### What to work on
Starting at the top line, return each entry word for word.

### Dataset content
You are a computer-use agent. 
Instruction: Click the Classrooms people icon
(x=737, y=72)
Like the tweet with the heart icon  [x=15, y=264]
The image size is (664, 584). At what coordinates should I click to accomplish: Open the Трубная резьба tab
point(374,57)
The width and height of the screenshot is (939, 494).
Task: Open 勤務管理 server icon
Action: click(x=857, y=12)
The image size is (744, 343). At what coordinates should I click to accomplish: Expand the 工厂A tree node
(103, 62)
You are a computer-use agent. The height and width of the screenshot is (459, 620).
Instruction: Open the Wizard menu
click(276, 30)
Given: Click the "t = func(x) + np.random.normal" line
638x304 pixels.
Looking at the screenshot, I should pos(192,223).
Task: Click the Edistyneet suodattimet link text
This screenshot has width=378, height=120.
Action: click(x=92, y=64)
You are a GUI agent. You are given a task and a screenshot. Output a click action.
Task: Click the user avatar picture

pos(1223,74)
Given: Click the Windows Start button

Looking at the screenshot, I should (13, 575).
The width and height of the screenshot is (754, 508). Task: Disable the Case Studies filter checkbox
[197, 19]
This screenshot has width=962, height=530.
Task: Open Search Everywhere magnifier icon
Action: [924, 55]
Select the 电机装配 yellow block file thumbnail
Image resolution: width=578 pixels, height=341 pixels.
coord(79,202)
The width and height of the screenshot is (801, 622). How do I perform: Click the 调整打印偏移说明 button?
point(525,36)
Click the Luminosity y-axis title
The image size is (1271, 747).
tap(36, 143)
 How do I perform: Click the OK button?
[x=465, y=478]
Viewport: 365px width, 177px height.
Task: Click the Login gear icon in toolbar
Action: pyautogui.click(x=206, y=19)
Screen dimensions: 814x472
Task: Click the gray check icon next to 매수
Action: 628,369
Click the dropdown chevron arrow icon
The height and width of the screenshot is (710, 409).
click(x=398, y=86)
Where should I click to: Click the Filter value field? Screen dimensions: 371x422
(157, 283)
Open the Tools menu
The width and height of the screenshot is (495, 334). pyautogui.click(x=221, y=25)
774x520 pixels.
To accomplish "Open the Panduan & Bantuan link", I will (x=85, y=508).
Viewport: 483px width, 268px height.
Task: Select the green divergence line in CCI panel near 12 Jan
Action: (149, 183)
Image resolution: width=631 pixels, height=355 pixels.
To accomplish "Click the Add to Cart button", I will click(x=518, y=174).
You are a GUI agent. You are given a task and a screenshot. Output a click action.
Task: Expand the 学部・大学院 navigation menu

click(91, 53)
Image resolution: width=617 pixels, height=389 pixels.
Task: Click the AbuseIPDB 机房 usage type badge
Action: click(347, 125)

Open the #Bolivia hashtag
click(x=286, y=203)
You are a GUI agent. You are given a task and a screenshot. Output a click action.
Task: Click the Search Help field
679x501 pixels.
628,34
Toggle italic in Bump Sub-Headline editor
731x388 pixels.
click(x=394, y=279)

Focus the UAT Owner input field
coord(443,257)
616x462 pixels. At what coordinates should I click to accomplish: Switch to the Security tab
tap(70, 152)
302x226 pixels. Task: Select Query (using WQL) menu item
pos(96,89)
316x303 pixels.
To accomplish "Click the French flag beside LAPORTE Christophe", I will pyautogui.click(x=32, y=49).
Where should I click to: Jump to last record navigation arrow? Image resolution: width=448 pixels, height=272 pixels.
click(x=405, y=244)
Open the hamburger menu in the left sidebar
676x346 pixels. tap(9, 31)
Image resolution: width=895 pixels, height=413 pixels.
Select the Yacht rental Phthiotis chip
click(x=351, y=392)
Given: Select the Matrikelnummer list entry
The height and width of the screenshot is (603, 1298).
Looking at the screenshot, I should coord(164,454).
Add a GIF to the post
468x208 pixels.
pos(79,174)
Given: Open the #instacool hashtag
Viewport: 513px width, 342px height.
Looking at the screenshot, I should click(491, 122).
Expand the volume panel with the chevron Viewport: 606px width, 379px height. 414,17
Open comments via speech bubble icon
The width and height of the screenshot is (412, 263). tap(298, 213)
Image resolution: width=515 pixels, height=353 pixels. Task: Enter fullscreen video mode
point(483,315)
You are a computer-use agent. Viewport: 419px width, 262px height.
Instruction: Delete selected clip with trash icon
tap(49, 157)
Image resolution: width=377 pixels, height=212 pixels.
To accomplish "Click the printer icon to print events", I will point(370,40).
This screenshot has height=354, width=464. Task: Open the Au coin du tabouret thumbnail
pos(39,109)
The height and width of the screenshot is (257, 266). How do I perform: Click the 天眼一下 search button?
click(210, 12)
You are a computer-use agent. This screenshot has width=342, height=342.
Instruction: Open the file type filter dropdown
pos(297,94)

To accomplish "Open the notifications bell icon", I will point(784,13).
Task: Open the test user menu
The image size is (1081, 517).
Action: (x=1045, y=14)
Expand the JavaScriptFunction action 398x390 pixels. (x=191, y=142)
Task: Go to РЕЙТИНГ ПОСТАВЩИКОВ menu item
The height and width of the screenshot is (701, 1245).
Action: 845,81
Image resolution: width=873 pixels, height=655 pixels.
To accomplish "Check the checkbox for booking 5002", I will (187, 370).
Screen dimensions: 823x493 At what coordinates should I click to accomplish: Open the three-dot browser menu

### Exercise response
You are a computer-use agent. 
Instruction: Click the Classrooms people icon
(x=737, y=72)
Like the tweet with the heart icon  [x=15, y=264]
The image size is (664, 584). At what coordinates should I click to accomplish: Open the Трубная резьба tab
point(374,57)
The width and height of the screenshot is (939, 494).
Task: Open 勤務管理 server icon
Action: click(x=857, y=12)
The image size is (744, 343). At what coordinates should I click to accomplish: Expand the 工厂A tree node
(103, 62)
You are a computer-use agent. The height and width of the screenshot is (459, 620).
Instruction: Open the Wizard menu
click(276, 30)
Given: Click the "t = func(x) + np.random.normal" line
638x304 pixels.
Looking at the screenshot, I should pos(192,223).
Task: Click the Edistyneet suodattimet link text
This screenshot has width=378, height=120.
Action: click(x=92, y=64)
You are a GUI agent. You are given a task and a screenshot. Output a click action.
Task: Click the user avatar picture

pos(1223,74)
Given: Click the Windows Start button

Looking at the screenshot, I should (13, 575).
The width and height of the screenshot is (754, 508). Task: Disable the Case Studies filter checkbox
[197, 19]
This screenshot has width=962, height=530.
Task: Open Search Everywhere magnifier icon
Action: [924, 55]
Select the 电机装配 yellow block file thumbnail
Image resolution: width=578 pixels, height=341 pixels.
coord(79,202)
The width and height of the screenshot is (801, 622). How do I perform: Click the 调整打印偏移说明 button?
point(525,36)
Click the Luminosity y-axis title
The image size is (1271, 747).
tap(36, 143)
 How do I perform: Click the OK button?
[x=465, y=478]
Viewport: 365px width, 177px height.
Task: Click the Login gear icon in toolbar
Action: pyautogui.click(x=206, y=19)
Screen dimensions: 814x472
Task: Click the gray check icon next to 매수
Action: 628,369
Click the dropdown chevron arrow icon
The height and width of the screenshot is (710, 409).
click(x=398, y=86)
Where should I click to: Click the Filter value field? Screen dimensions: 371x422
(157, 283)
Open the Tools menu
The width and height of the screenshot is (495, 334). pyautogui.click(x=221, y=25)
774x520 pixels.
To accomplish "Open the Panduan & Bantuan link", I will (x=85, y=508).
Viewport: 483px width, 268px height.
Task: Select the green divergence line in CCI panel near 12 Jan
Action: (149, 183)
Image resolution: width=631 pixels, height=355 pixels.
To accomplish "Click the Add to Cart button", I will click(x=518, y=174).
You are a GUI agent. You are given a task and a screenshot. Output a click action.
Task: Expand the 学部・大学院 navigation menu

click(91, 53)
Image resolution: width=617 pixels, height=389 pixels.
Task: Click the AbuseIPDB 机房 usage type badge
Action: click(347, 125)

Open the #Bolivia hashtag
click(x=286, y=203)
You are a GUI agent. You are given a task and a screenshot. Output a click action.
Task: Click the Search Help field
679x501 pixels.
628,34
Toggle italic in Bump Sub-Headline editor
731x388 pixels.
click(x=394, y=279)

Focus the UAT Owner input field
coord(443,257)
616x462 pixels. At what coordinates should I click to accomplish: Switch to the Security tab
tap(70, 152)
302x226 pixels. Task: Select Query (using WQL) menu item
pos(96,89)
316x303 pixels.
To accomplish "Click the French flag beside LAPORTE Christophe", I will pyautogui.click(x=32, y=49).
Where should I click to: Jump to last record navigation arrow? Image resolution: width=448 pixels, height=272 pixels.
click(x=405, y=244)
Open the hamburger menu in the left sidebar
676x346 pixels. tap(9, 31)
Image resolution: width=895 pixels, height=413 pixels.
Select the Yacht rental Phthiotis chip
click(x=351, y=392)
Given: Select the Matrikelnummer list entry
The height and width of the screenshot is (603, 1298).
Looking at the screenshot, I should coord(164,454).
Add a GIF to the post
468x208 pixels.
pos(79,174)
Given: Open the #instacool hashtag
Viewport: 513px width, 342px height.
Looking at the screenshot, I should click(491, 122).
Expand the volume panel with the chevron Viewport: 606px width, 379px height. 414,17
Open comments via speech bubble icon
The width and height of the screenshot is (412, 263). tap(298, 213)
Image resolution: width=515 pixels, height=353 pixels. Task: Enter fullscreen video mode
point(483,315)
You are a computer-use agent. Viewport: 419px width, 262px height.
Instruction: Delete selected clip with trash icon
tap(49, 157)
Image resolution: width=377 pixels, height=212 pixels.
To accomplish "Click the printer icon to print events", I will point(370,40).
This screenshot has height=354, width=464. Task: Open the Au coin du tabouret thumbnail
pos(39,109)
The height and width of the screenshot is (257, 266). How do I perform: Click the 天眼一下 search button?
click(210, 12)
You are a computer-use agent. This screenshot has width=342, height=342.
Instruction: Open the file type filter dropdown
pos(297,94)

To accomplish "Open the notifications bell icon", I will point(784,13).
Task: Open the test user menu
The image size is (1081, 517).
Action: (x=1045, y=14)
Expand the JavaScriptFunction action 398x390 pixels. (x=191, y=142)
Task: Go to РЕЙТИНГ ПОСТАВЩИКОВ menu item
The height and width of the screenshot is (701, 1245).
Action: 845,81
Image resolution: width=873 pixels, height=655 pixels.
To accomplish "Check the checkbox for booking 5002", I will (187, 370).
Screen dimensions: 823x493 At what coordinates should I click to accomplish: Open the three-dot browser menu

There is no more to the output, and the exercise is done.